*** Exercise inputs ***

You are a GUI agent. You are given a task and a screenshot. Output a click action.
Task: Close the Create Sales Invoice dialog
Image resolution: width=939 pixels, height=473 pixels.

*** End of Exercise inputs ***
*** Exercise inputs ***

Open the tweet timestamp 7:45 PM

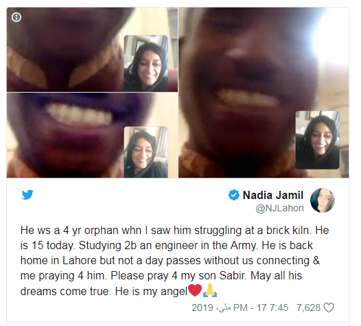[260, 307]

*** End of Exercise inputs ***

## What is required
Look above for the line holding "You are a GUI". Print it and every line after it, exactly, through the line holding "Image resolution: width=939".

## Exercise answer
You are a GUI agent. You are given a task and a screenshot. Output a click action.
Task: Close the Create Sales Invoice dialog
Image resolution: width=939 pixels, height=473 pixels.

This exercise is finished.